課題 A:
特許の提示文で、発明5では上位パイプラインをフラッシュしたあとに何をすると書かれていますか。
課題 B:
下の記録のうち、「You are a computer-use」を含む行から記録の最後の行までを、そのまま書き写してください。画像は入れないでください。

提示文:
なお、以下に、出願当初の特許請求の範囲に記載された発明を付記する。
[発明1]
順不同実行を可能とするパイプライン化されたプロセッサにおいて命令を実行する方法であって、
分岐命令誤予測を検出すると、命令がプログラム順序を外れる時点より前に、上位パイプラインをフラッシュすることと、
前記誤予測された分岐命令を実行のためにコミットすると、前記命令がプログラム順序を外れる時点より後に、コミットされていない命令全てを下位パイプラインからフラッシュすることと
を備えた方法。
[発明2]
前記誤予測された分岐命令をコンファームすると、前記誤予測された分岐命令を、命令順序付けメカニズムにおけるように示すことを更に備えた発明1に記載の方法。
[発明3]
前記コミットされていない命令全てを下位パイプラインからフラッシュすることは、前記誤予測された分岐命令が、コミットされた最も新しい命令である場合、前記命令順序付けメカニズムにおける誤予測された分岐命令インジケータに応答して命令をフラッシュすることを備えた発明2に記載の方法。
[発明4]
前記プロセッサは2つ以上のパイプラインを含み、分岐命令を実行する各パイプラインは、前記命令順序付けメカニズムにおける誤予測された分岐命令インジケータを設定するように動作可能なコンファーム・ステージを含む発明2に記載の方法。
[発明5]
前記上位パイプラインのフラッシュ後、正しい分岐ターゲット・アドレスから命令をフェッチすることを備えた発明1に記載の方法。
[発明6]
前記上位パイプラインのフラッシュ後、コミットされていない命令全てが前記下位パイプラインからフラッシュされるまで、命令がプログラム順序を外れる時点以前の上位パイプラインを停止することを更に備えた発明5に記載の方法。

データ抜粋:
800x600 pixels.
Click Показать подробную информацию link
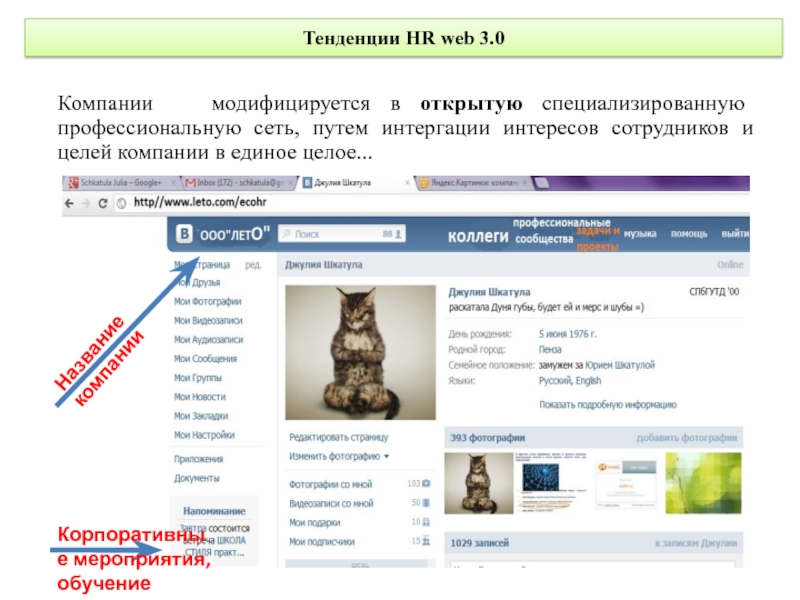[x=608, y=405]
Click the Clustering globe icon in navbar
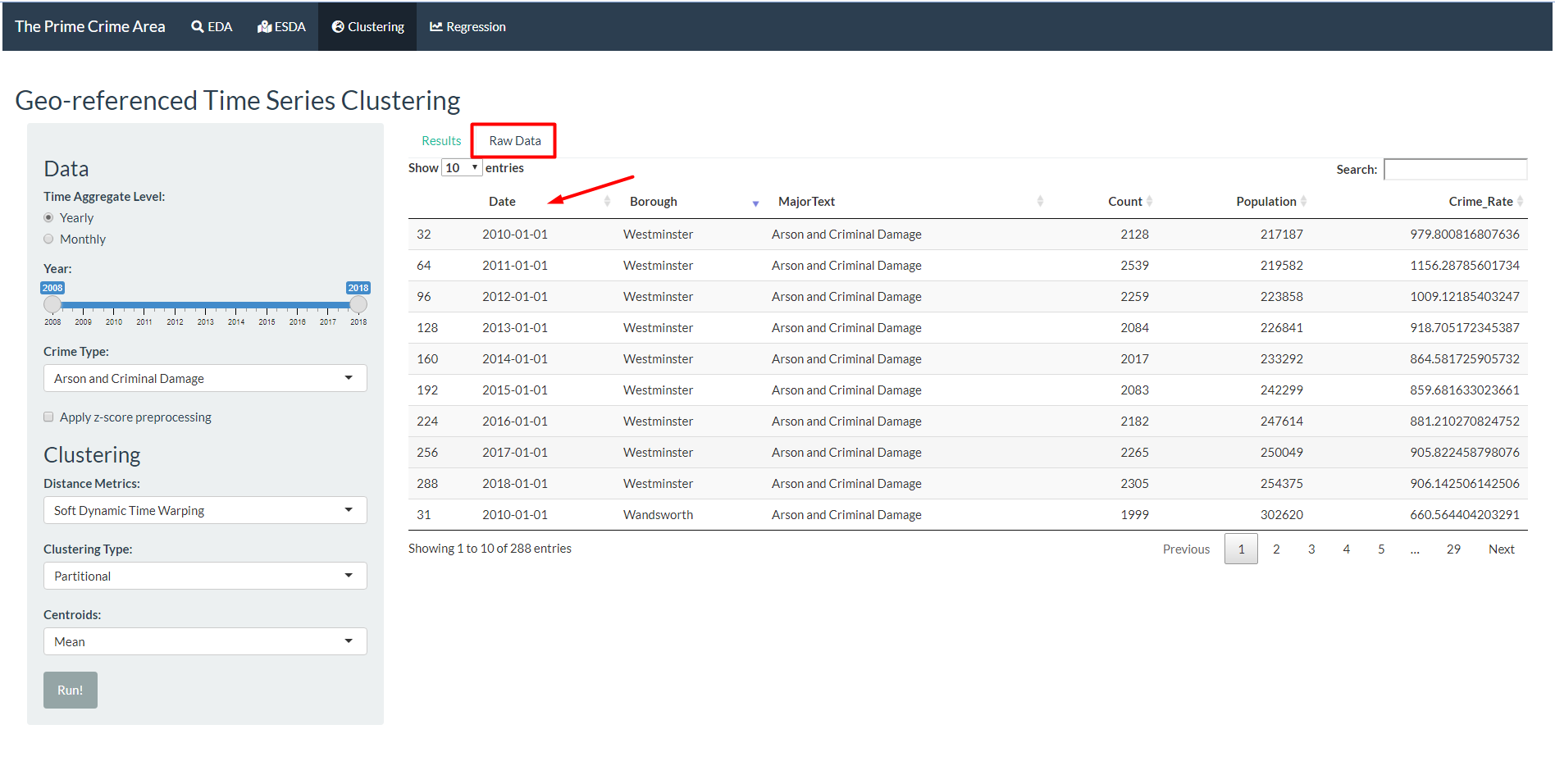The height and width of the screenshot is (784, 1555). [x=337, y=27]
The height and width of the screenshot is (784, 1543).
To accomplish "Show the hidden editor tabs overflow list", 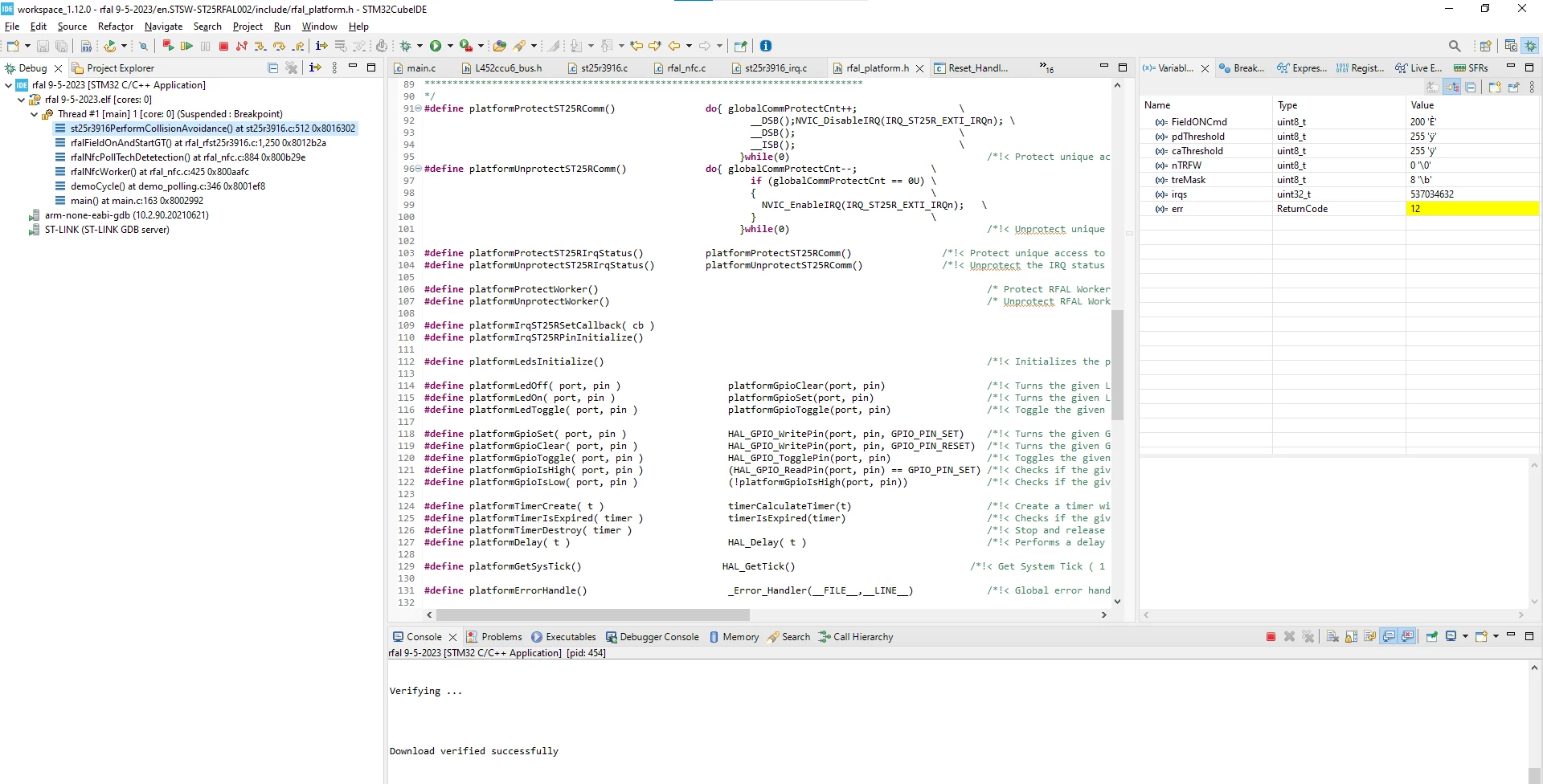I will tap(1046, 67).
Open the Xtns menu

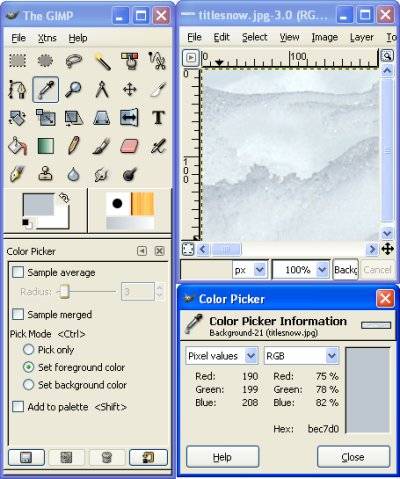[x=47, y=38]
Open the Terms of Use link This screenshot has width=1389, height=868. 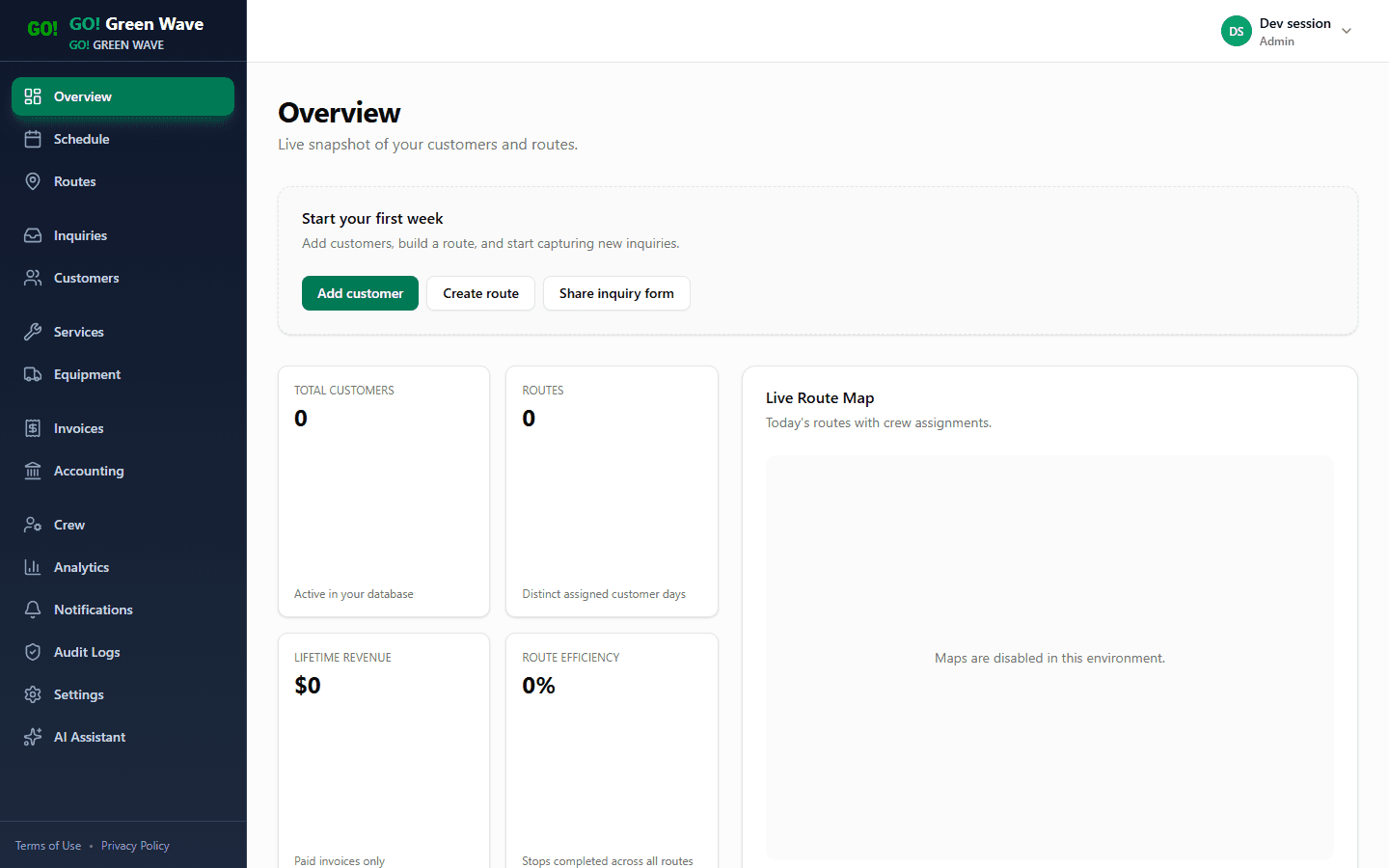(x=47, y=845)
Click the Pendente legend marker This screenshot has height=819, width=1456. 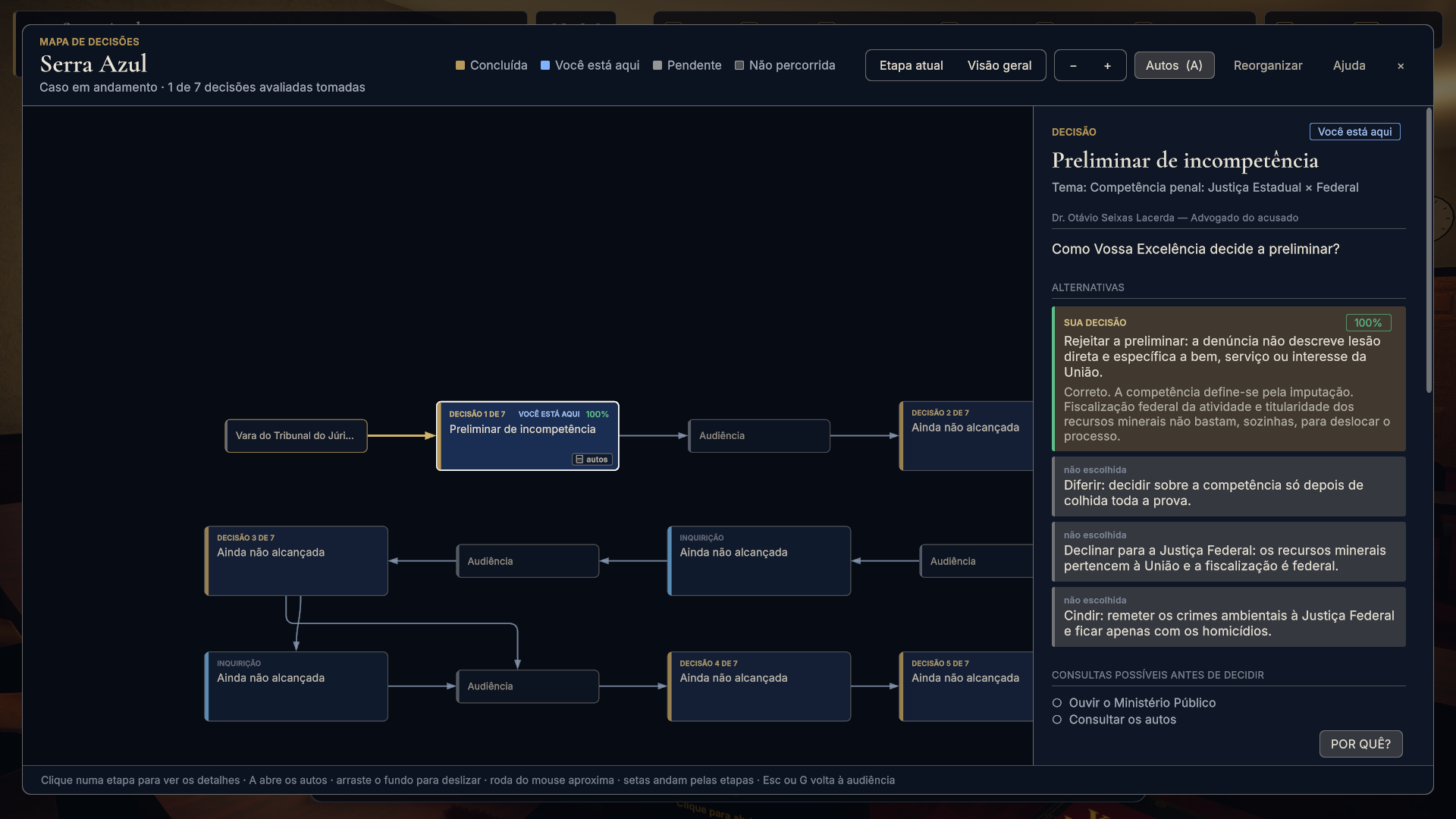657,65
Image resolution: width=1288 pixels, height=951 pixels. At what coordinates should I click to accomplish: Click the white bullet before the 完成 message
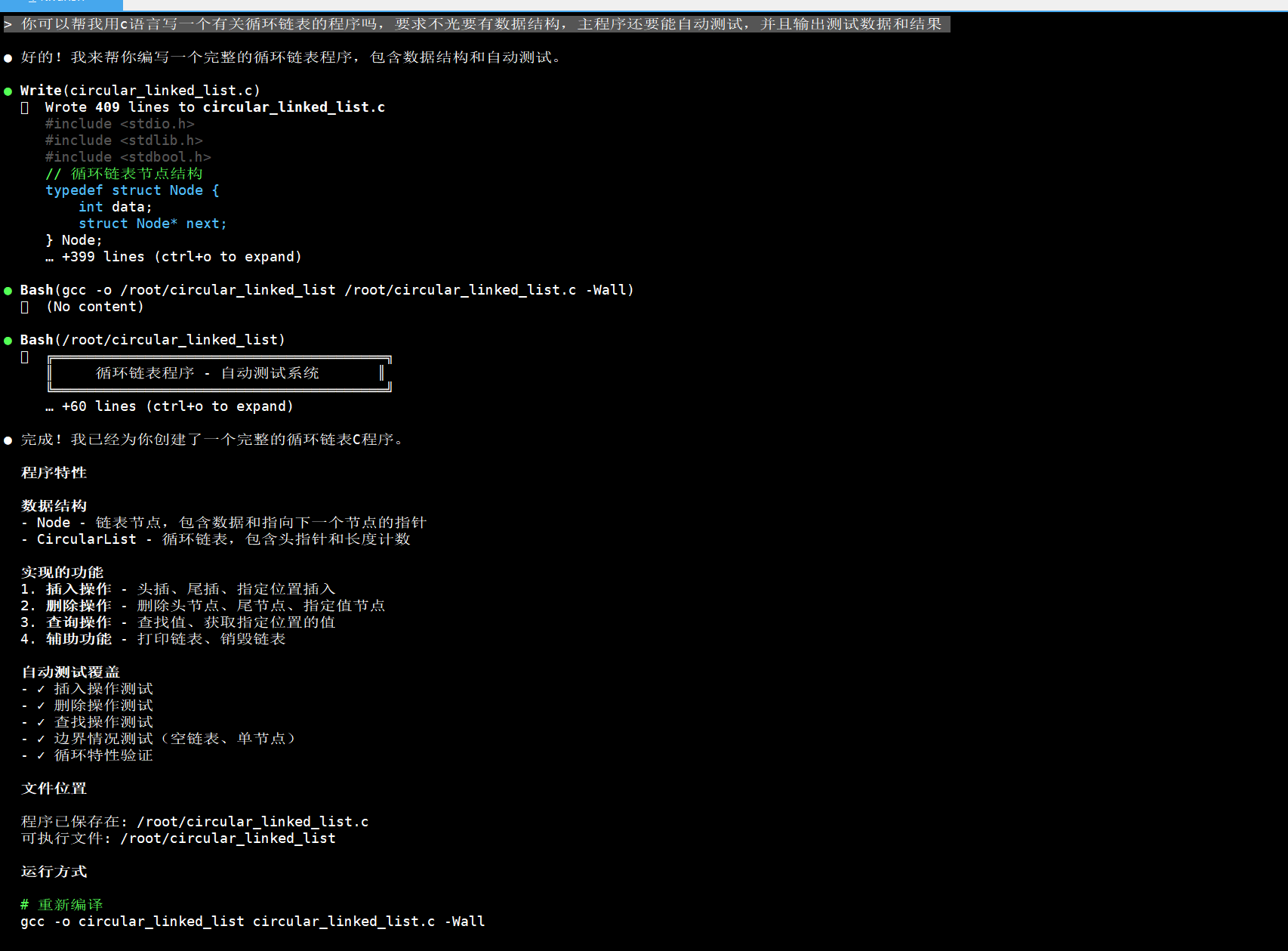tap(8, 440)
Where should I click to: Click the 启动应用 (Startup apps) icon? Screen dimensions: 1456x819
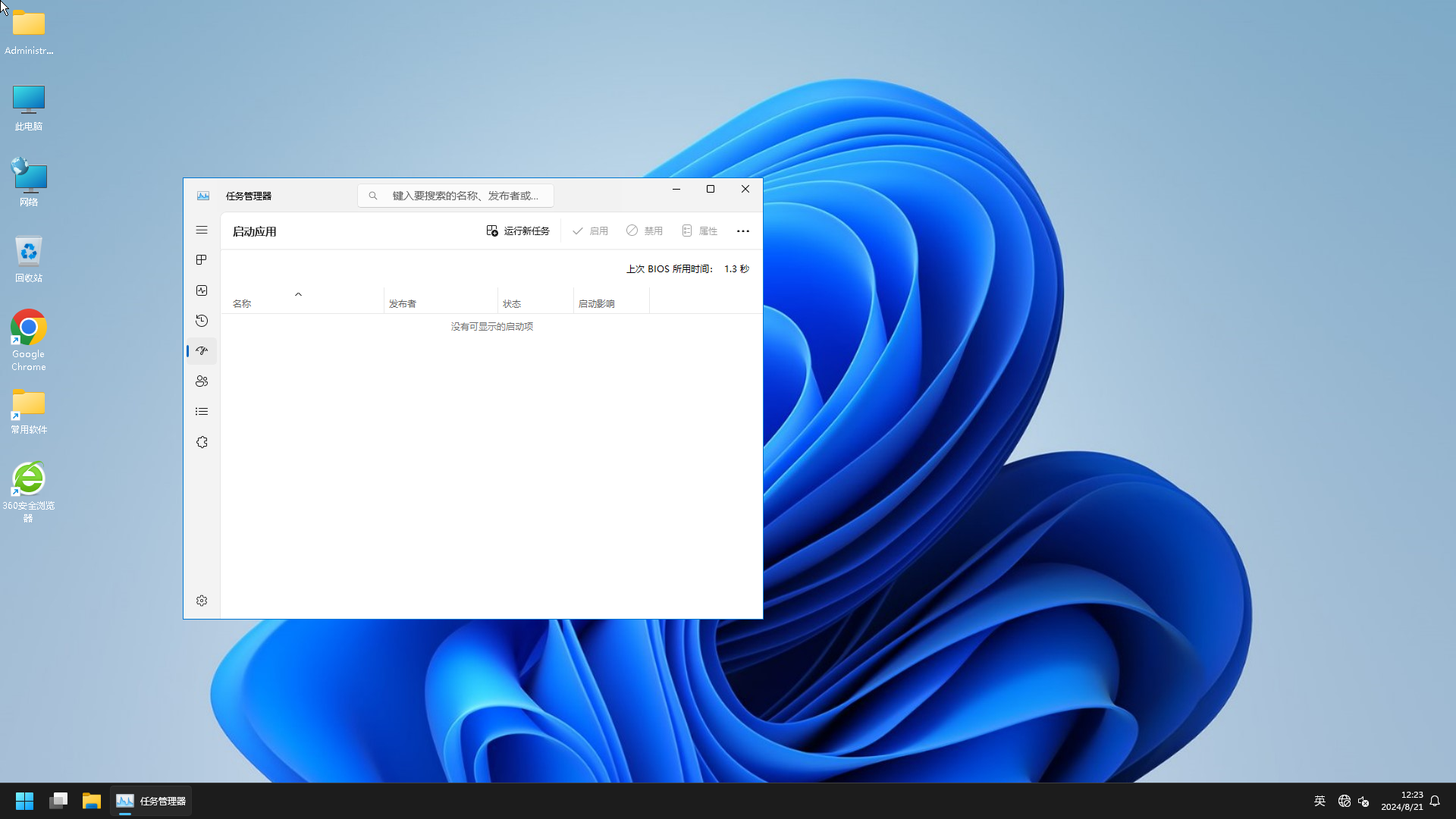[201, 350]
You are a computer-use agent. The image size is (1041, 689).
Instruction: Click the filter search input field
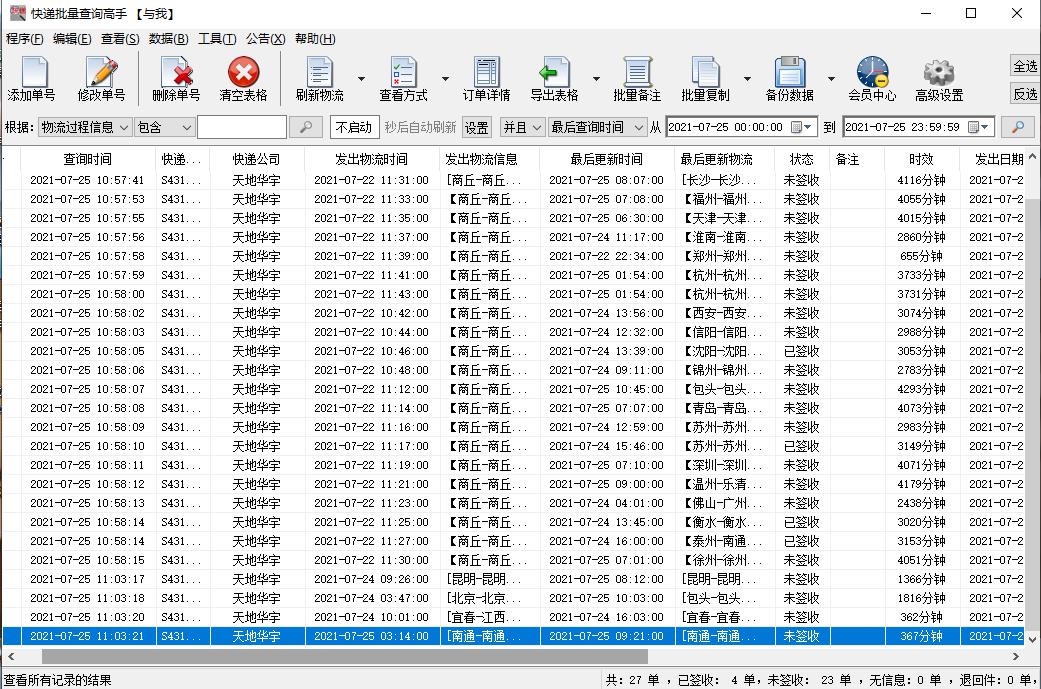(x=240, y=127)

結果 A:
正しい分岐ターゲット・アドレスから命令をフェッチします。

結果 B:
You are a computer-use agent. The image size is (1041, 689).
Instruction: Click the filter search input field
(x=240, y=127)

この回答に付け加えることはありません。